Why aren’t there women on Ashley Madison?

A couple people wrote me about this, from the last links post: “Perhaps the least surprising point is that [Ashley Madison] has almost no women on it,” and said that that was surprising, and/or that I’m a jerk for what that implies.

Surprise is to some extent in the eye of the surprised party, so I won’t argue with that, but I will note that “Attractive women who have NSA, one-off sex with a large number of total strangers” is actually a job description (one could even strike the word “attractive”). Which is fine—I’m not against that job and support legalizing it and other freedoms, but whenever possible look at what markets say about what people or groups of people want in the aggregate. Plus, women who want to meet strangers on the Internet for those sorts of things, one-off or ongoing, can do so easily through more conventional methods (OK Cupid, Tinder, whatever—ones that are said to be less gross and more normal). As I understand it, the honestly dishonest ones can disclose their status pretty easily on Tinder and elsewhere, and guys looking for that sort of arrangement appear to be not hard to find, per the first sentence of this paragraph. Generalizations allow of course for exceptions, and at least one or two of the people writing to me sound like they are exceptions, or they are portraying themselves as exceptions.

The “look first to markets for data” point is useful in all sorts of contexts. The other day I was chatting with a friend who said there are already “Too many people” in New York City; I observed that, if that were true, we’d see housing prices falling, and we in fact see the opposite—implying that most people think there are too few people in New York, and are willing to pay for all the people here. One does not have this issue in, say, Detroit, or Cincinnati. My point did not go over well, but perhaps that’s why people who use markets to extract and act on data make a lot of money doing so.

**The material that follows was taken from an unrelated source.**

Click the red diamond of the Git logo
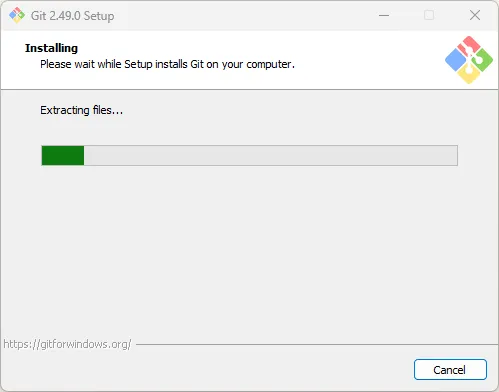 click(x=468, y=46)
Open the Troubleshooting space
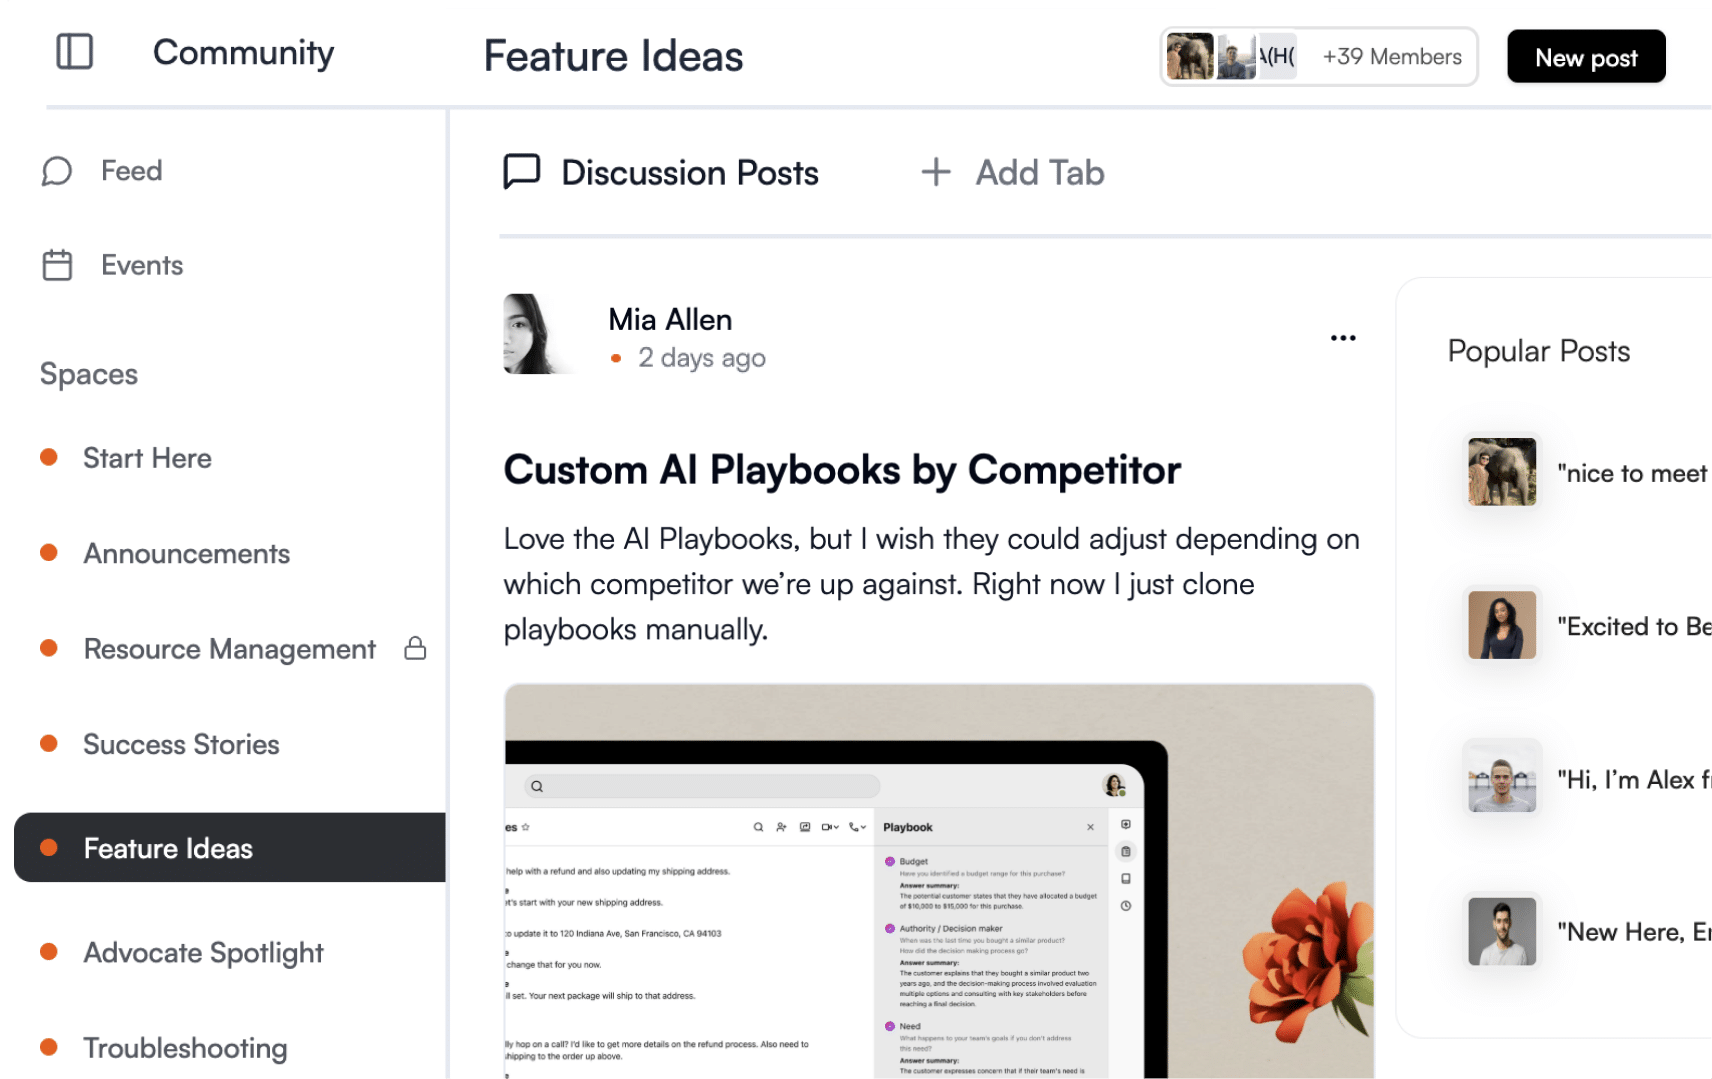 [x=185, y=1047]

Edit: “Almost None of the Women in the Ashley Madison Database Ever Used the Site” provides more detail, especially how virtually none of the “millions” of supposed accounts created by women had ever checked their internal mail or chat.

Loneliness and revealed preferences

Philip Greenspun starts a post:

Nearly everyone in the U.S. has Internet access. Many online dating services are inexpensive or free. Many people are single and say that they would prefer to be partnered and/or married.

From the above facts I think it is reasonable to infer that online dating services are not very effective (see my 2011 posting on the subject).

I left a comment, however:

1. The term “revealed preferences” was invented for moments like this.

2. Most people would probably prefer to be partnered and/or married with a person of sufficiently high status, however the first party defines “status.” But many if not most of us have contradictory desires or preferences or dreams.

3. People who can make reasonable compromises do not appear to spend much time alone, especially because they tend to find other people who can make reasonable compromises. We live in a society that valorizes rejecting the existing order and heroically going it alone. In some circumstances that is probably good and probably works, but in many others it’s probably bad and doesn’t work real well.

From points 1 and 2 I infer that the online dating industry may be working reasonably well but that a) search costs are high, b) people don’t want to admit who they can “get” given what they bring to the table, c) a lot of people want novelty more than security regardless of what they say to others, and d) a lot of people are full of shit.